= Eschenmoser fragmentation =

Chemical reaction

The Eschenmoser fragmentation, first published in 1967, is the chemical reaction of α,β-epoxyketones (1) with aryl sulfonylhydrazines (2) to give alkynes (3) and carbonyl compounds (4). The reaction is named after the Swiss chemist Albert Eschenmoser, who devised it in collaboration with an industrial research group of Günther Ohloff, and applied it to the production of muscone and related macrocyclic musks. The reaction is also sometimes known as the Eschenmoser–Ohloff fragmentation or the Eschenmoser–Tanabe fragmentation as Masato Tanabe independently published an article on the reaction the same year. The general formula of the fragmentation using p-toluenesulfonylhydrazide is:

Several examples exist in the literature, and the reaction is also carried out on industrial scale.

==Reaction mechanism==
The mechanism of the Eschenmoser fragmentation begins with the condensation of an α,β-epoxyketone (1) with an aryl sulfonylhydrazine (2) to afford the intermediate hydrazone (3).
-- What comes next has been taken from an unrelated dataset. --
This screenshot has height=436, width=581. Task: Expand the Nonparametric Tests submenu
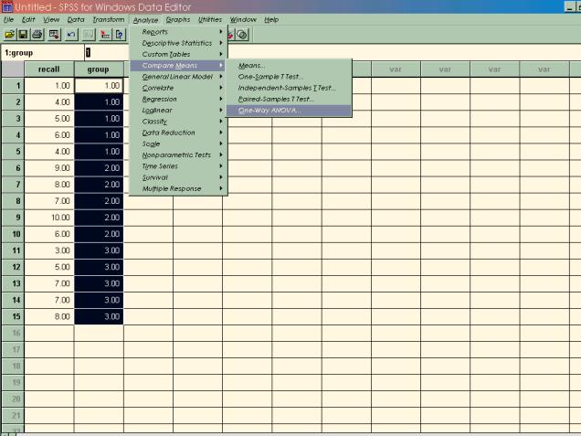pyautogui.click(x=177, y=155)
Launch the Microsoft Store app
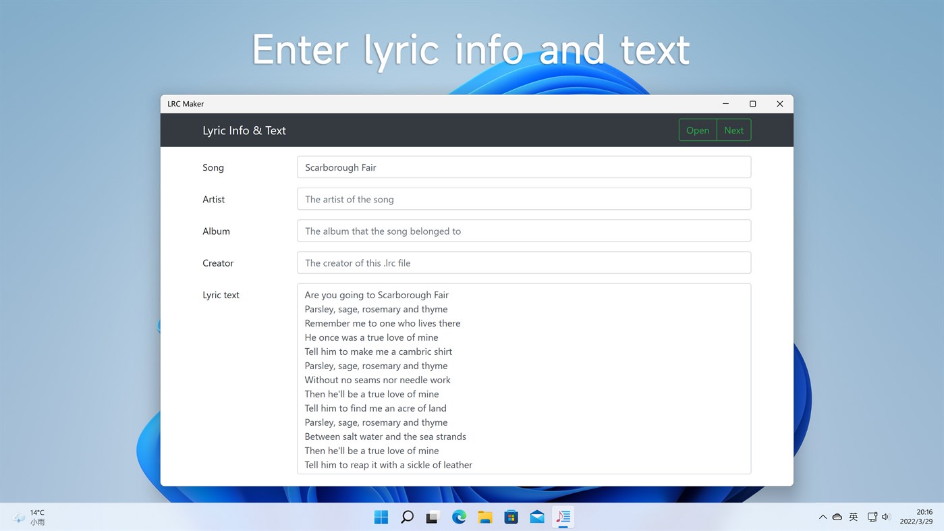Screen dimensions: 944x531 [511, 516]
This hydrazone can either be protonated at the epoxide oxygen or deprotonated at the sulfonamide nitrogen to initiate the fragmentation, and thus the fragmentation is catalyzed by acids or bases. Most common reaction conditions, however, are treatment with acetic acid in dichloromethane. The proton transfer leads to intermediate (4), which undergoes the key fragmentation to alkyne (6) and the corresponding carbonyl compound (7). The driving force for the reaction is the formation of highly stable molecular nitrogen.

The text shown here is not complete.